Mas eu não quero salário. Não quero ganhar mais. Sério. Juro que estou satisfeito com o que me é pago, QUANDO é pago, SE é pago. Eu não pediria mais dinheiro. Ou melhor: pediria, mas não para mim.

Sabe a reforma do Fórum de Cuiabá que recebeu R$ 10 milhões?(11). E do Fórum Trabalhista de Florianópolis, que custou R$ 26,3 milhões?(12). A modernização do Fórum Autran Nunes no Ceará, que saiu pela bagatela de R$ 7 milhões, sem incluir outros serviços que ainda serão licitados, como a aquisição de equipamentos para o setor odontológico e do sistema de som e vídeo?(13). A ampliação e reforma do fórum de São Carlos, que recebeu R$ 7,4 milhões?(14). A construção do Fórum de São José dos Campos que saiu pela miudeza de R$ 30 milhões em uma das áreas mais nobres da cidade?(15).

Então. Eu pediria isso ao super-homem da caneta. Não que colocasse ar condicionado central no hospital inteiro, ou que disponibilizasse cadeiras de couro nos consultórios, ou sedãs pretos com motorista, ou fachadas de granito, etc.

Eu pediria mais leitos. Mais equipamentos. Mais remédios. Mais portas, mais sabedoria logística, mais meios para ajudar: a construção de um posto de saúde de 630 m2 custa cerca de R$ 550 mil (22). Para construir e equipar uma UTI de 33 leitos são necessários R$ 8 milhões – cerca de R$ 240.000 por leito (19). A construção e compra de equipamentos para um hospital regional de 150 leitos (sendo 30 de UTI) custa R$ 30 milhões – ou cerca de R$ 200.000 por leito (20, 21). Um leito hospitalar tem condição de rodar cerca de 5 pacientes/mês, e um hospital regional de 150 leitos adicionaria 9.000 internações em um ano àquela região, ajudando milhares de pessoas.
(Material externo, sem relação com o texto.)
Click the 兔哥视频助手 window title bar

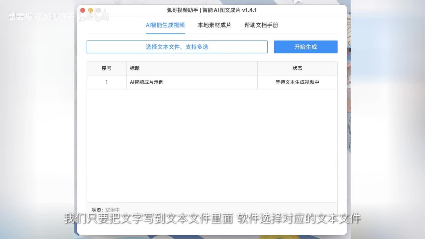[212, 10]
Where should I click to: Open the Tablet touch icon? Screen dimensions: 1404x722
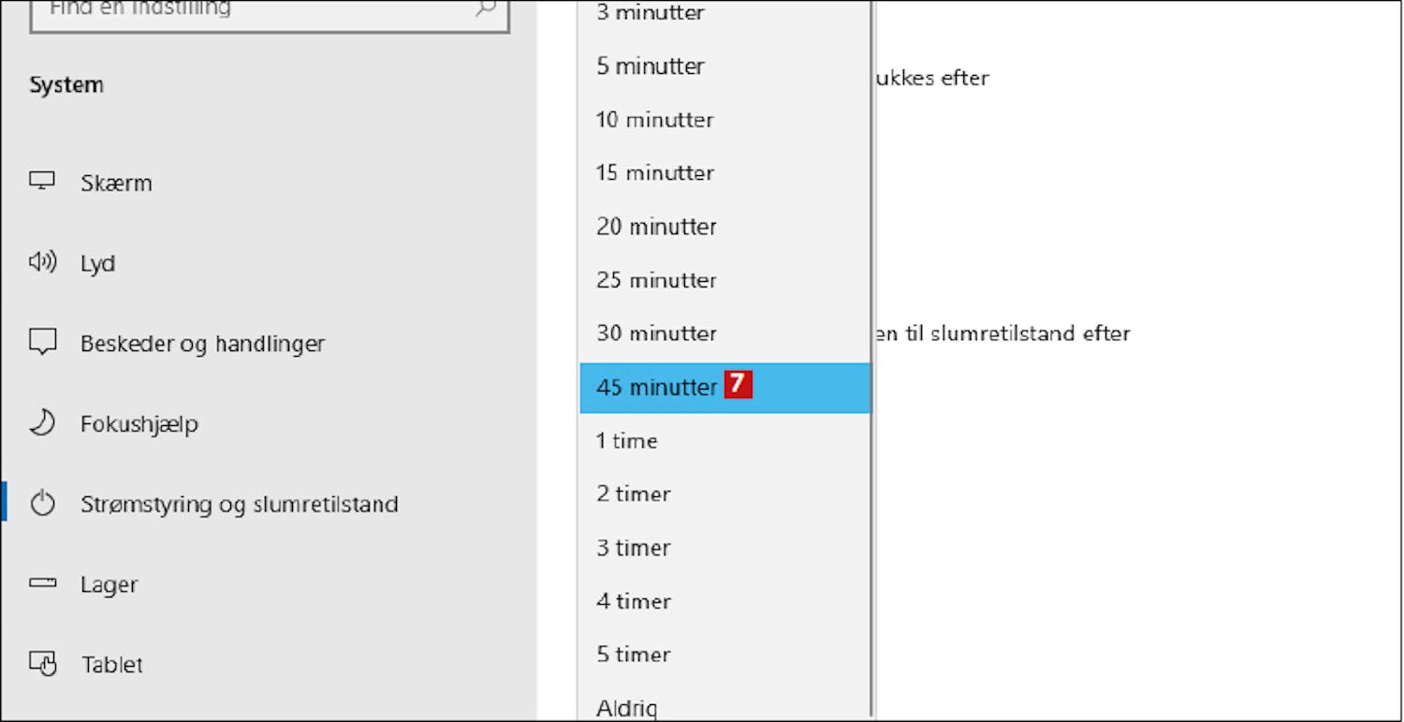point(42,664)
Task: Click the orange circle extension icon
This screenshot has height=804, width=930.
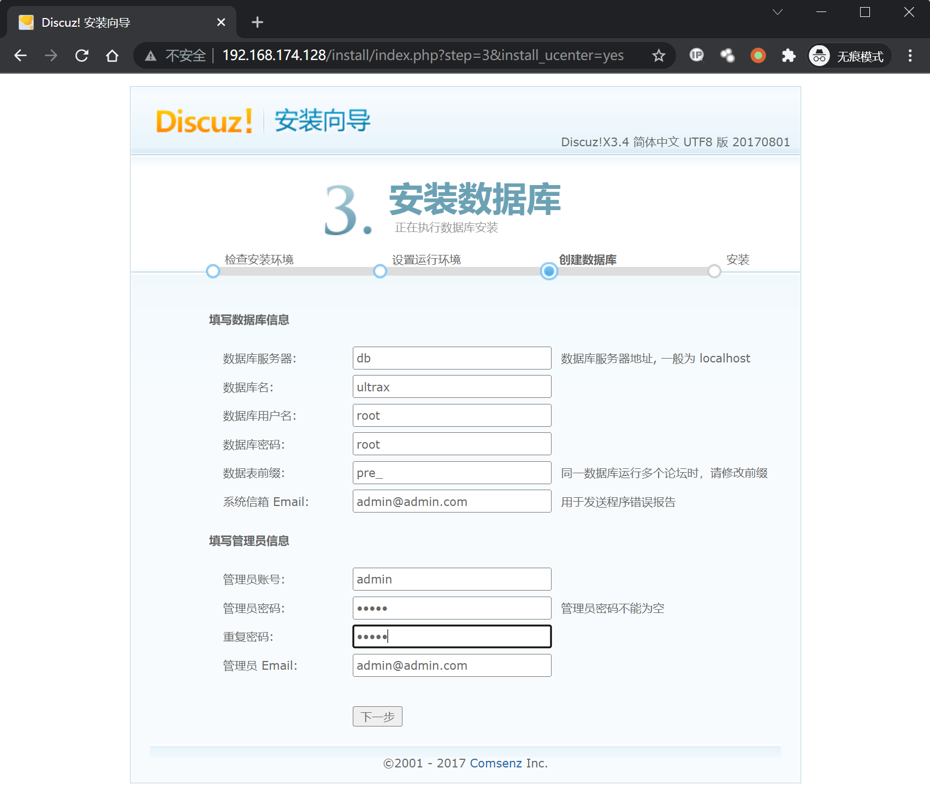Action: pos(758,56)
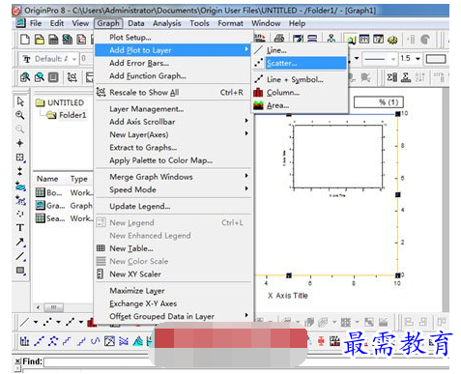Select the Text tool T icon
461x374 pixels.
(20, 227)
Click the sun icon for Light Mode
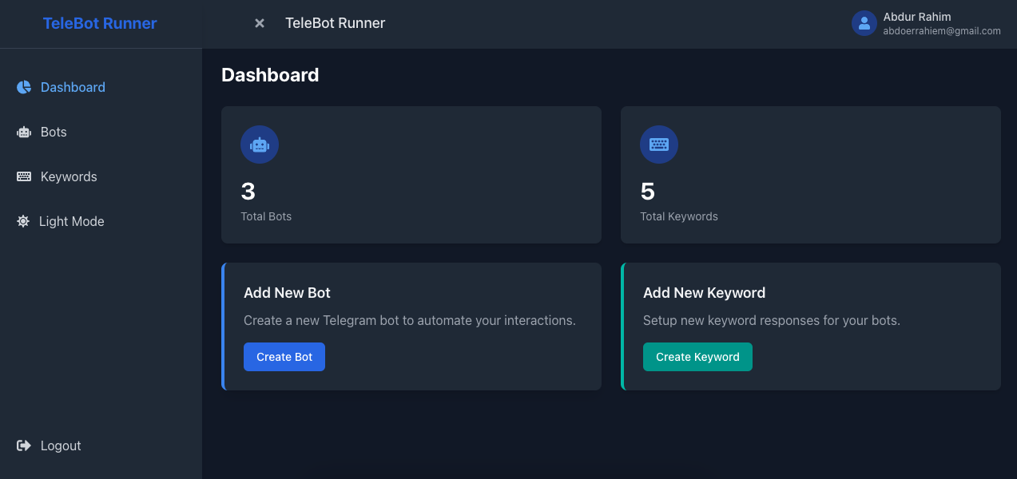The height and width of the screenshot is (479, 1017). coord(23,221)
Mas, ao invés de pensar no grande, de pensar no macro, de pensar no conjunto da sociedade, o super-homem desce dos céus envolto em sua capa preta e, ante todos os holofotes, com um só movimento da poderosa esferográfica dourada, resfolegado em sua poltrona multi-ajustável e com a temperatura do gabinete assentada em 21 graus, ele salva o gatinho solitário preso na árvore.

Enquanto os flashes disparam e os heróis retornam para casa em seus Ford Fusion pilotados por Egos vestindo gravata e quepe, o Bom Senso se prostra na esquina, observando os carros com placa especial passarem.

E o Bom Senso olha para a poça d´água suja atropelada em velocidade e desprezo pelo cortejo, e se pergunta:

- No meio dessa surrealidade toda, quem vigia os vigilantes?

3 comentários:

Terezinha lemodls disse...

Maravilhoso.

Hash disse...

Excelente texto...

Anônimo disse...

Texto que descreve muito bem a nossa realidade! Parabéns!